Nov 25, 2013 Russ Tarby Uncategorized
Violent crimes rarely occur on schedule. They happen when they happen, and police need to be ready to respond at any time.
That’s the way it was on a sunny Monday morning, Oct. 28, when two women were stabbed to death at 915 Second St. in the village of Liverpool.
With one of his full-time officers returning from a training session that morning, Liverpool Police Chief Don Morris answered the call himself.
Liverpool Mayor Gary White, a former deputy chief of the Syracuse Police Department, noted that “a double homicide here is highly unusual.” It’s also unusual for the chief of police to be the one personally pursuing the suspect, the mayor added.
White’s comments were made at the Nov. 18 meeting of the village board of trustees.
“After the 911 call came in, Don grabbed his gear, left his office, jumped into his car and chased the suspect all the way down to Onondaga Lake where he was arrested,” White said. “I want to thank the chief for what he did. We really appreciate his effort.”
The suspect, later identified as 26-year-old Justin A. Dallas of 119 Radisson Court, Syracuse, drove a gold Kia automobile apparently stolen from the murder scene where homeowner Samantha Rainwater, 30, lay dead. Brandy Dallas, 24, was rushed to a hospital where she died.
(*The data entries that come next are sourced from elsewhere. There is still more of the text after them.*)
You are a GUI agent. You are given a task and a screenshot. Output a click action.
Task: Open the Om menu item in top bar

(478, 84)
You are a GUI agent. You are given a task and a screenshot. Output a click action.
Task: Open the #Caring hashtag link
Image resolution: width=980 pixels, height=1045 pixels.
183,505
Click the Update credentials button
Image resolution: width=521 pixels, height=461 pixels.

As he fled the scene, Justin Dallas refused to pull over after Morris turned on his siren and flashing lights.
Sheriff’s deputies Mike Quigley and Karen Munroe joined the pursuit as it continued through the village business district to the main entrance of Onondaga Lake Park, where the Kia turned into the park and drove directly toward the lake at the mouth of Bloody Brook.
Morris and the two deputies followed Dallas into the lake where they subdued him in waist-deep water about 30 feet off shore.
“It’s significant what Don did,” White said. “Not many police chiefs would do that. That’s dedication!”
For his part, Morris, who attended the Nov. 18 village board meeting, thanked deputies Quigley and Munroe and pointed out that LPD Officer Sean Pierce was the first village policeman at the murder scene.
At the village board meeting, Christina Fadden Fitch, a resident of Hiawatha Trail, asked the chief if the LPD is routinely notified when an order of protection has been issued for women living in the village.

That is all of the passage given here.